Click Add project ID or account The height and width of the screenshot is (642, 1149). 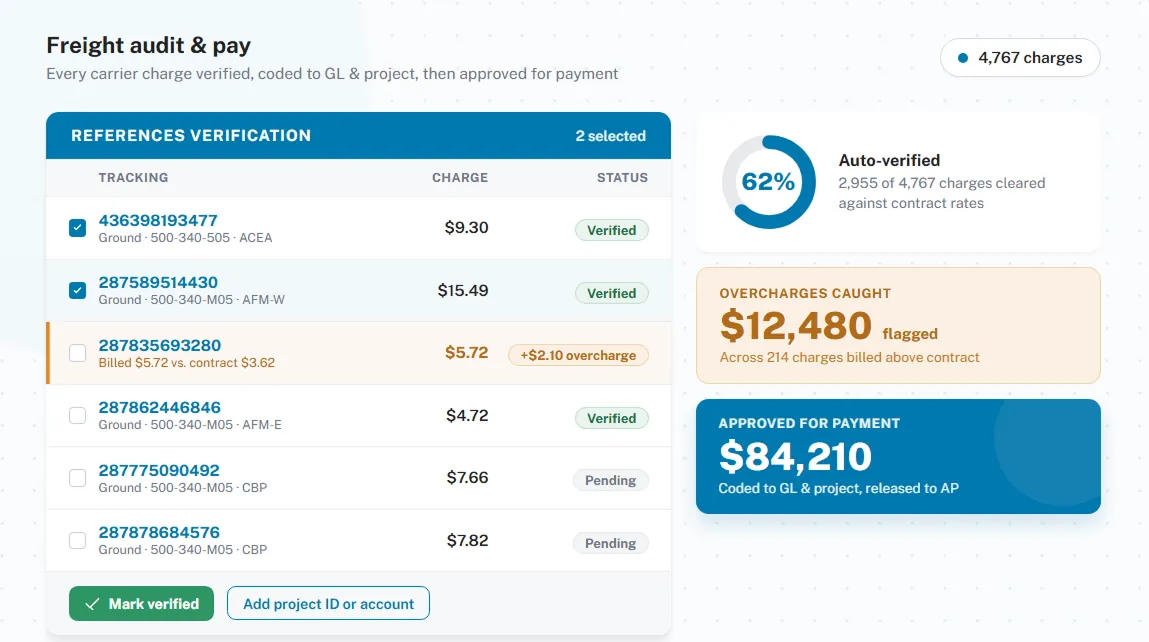[x=328, y=603]
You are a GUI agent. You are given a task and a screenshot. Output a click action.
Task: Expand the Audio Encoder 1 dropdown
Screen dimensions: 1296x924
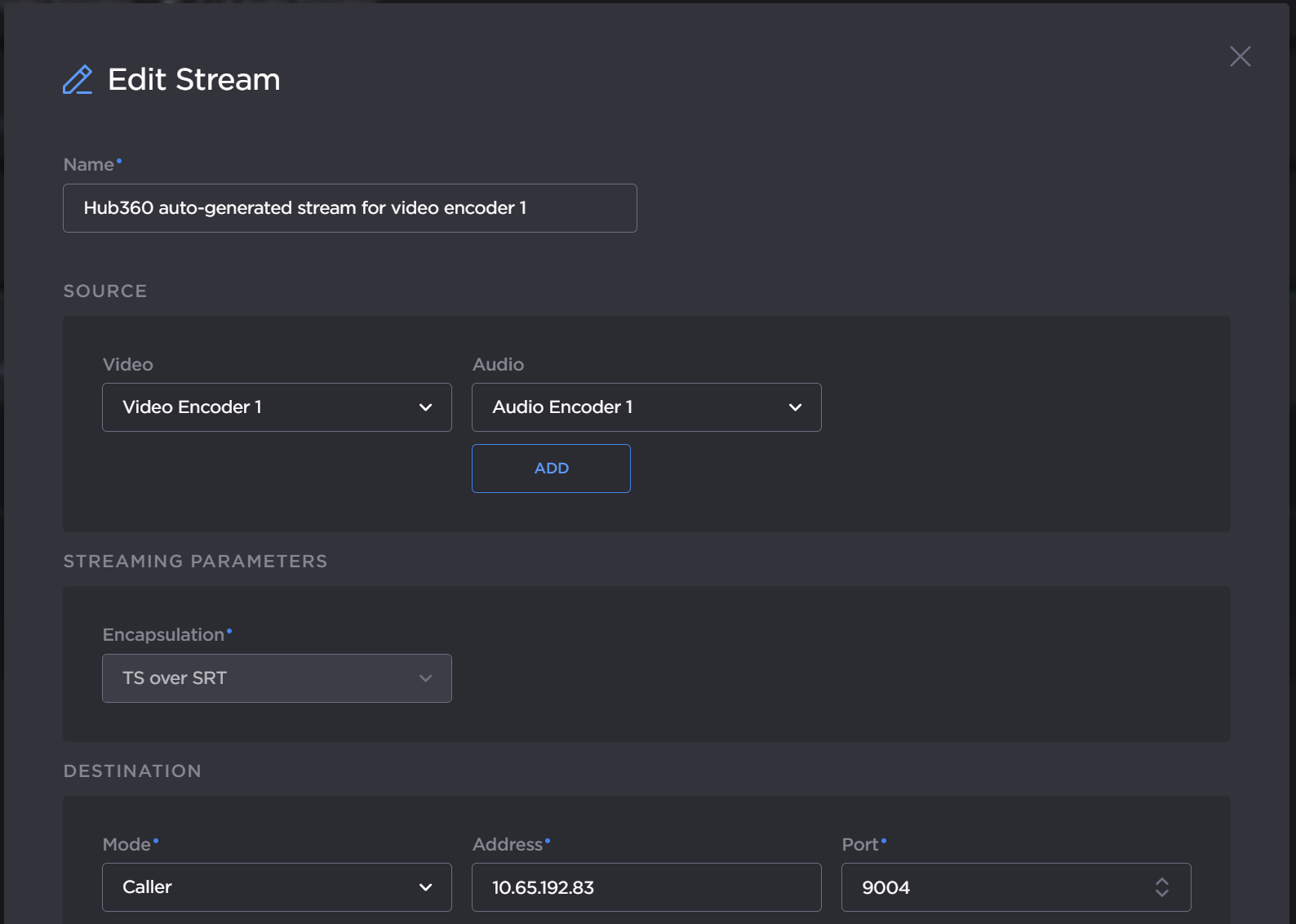coord(646,407)
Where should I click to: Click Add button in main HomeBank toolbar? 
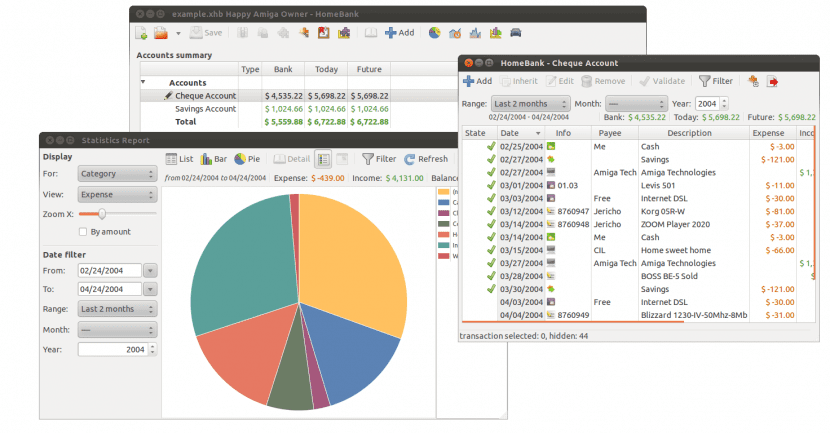[x=399, y=33]
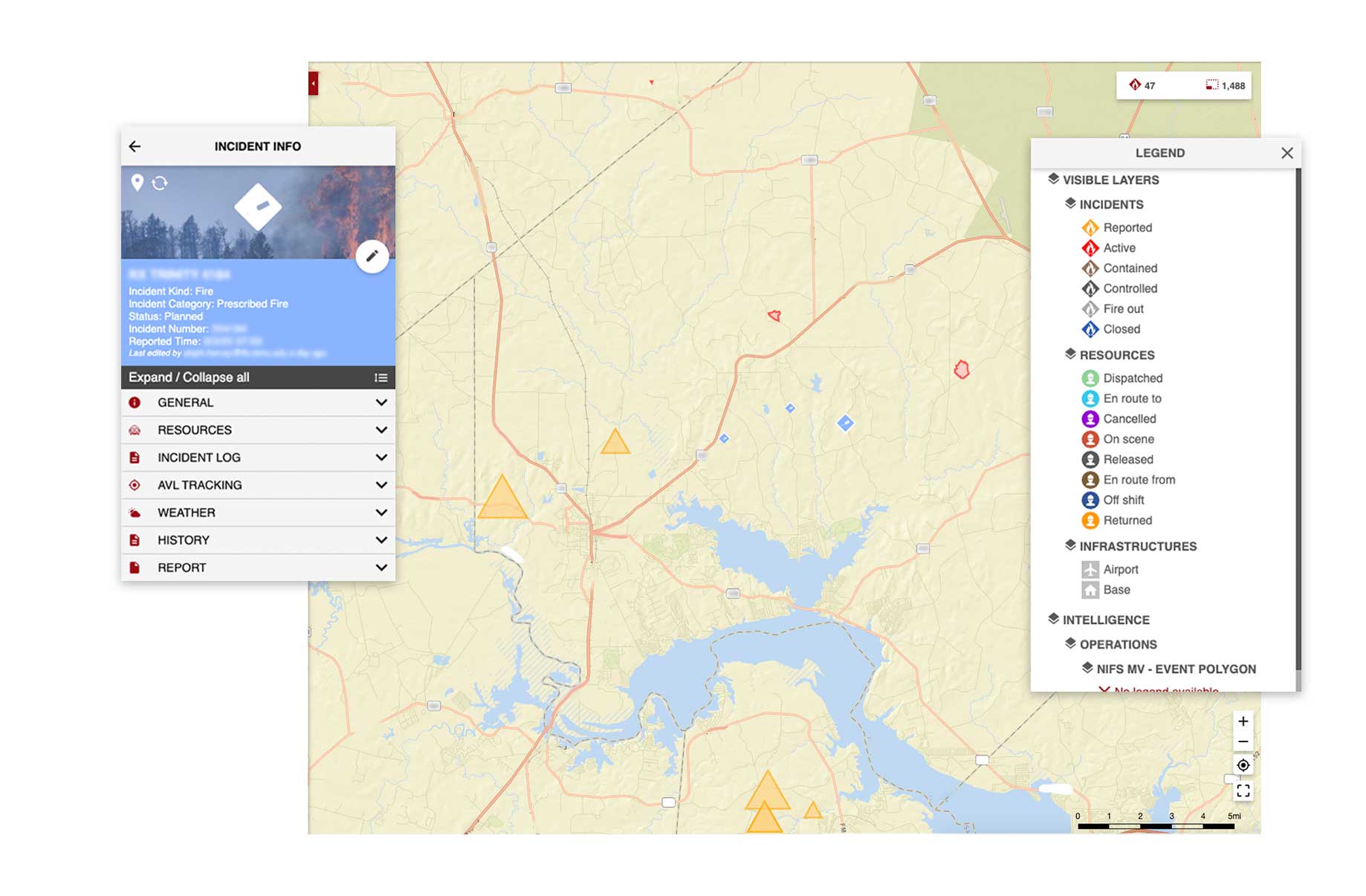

**What is required**
Please write out, exactly, every line from the line with "Where should I" through the final line of the data above, leaving out pictures.

**Reply**
Where should I click to: Click Add button in main HomeBank toolbar? 
[x=399, y=33]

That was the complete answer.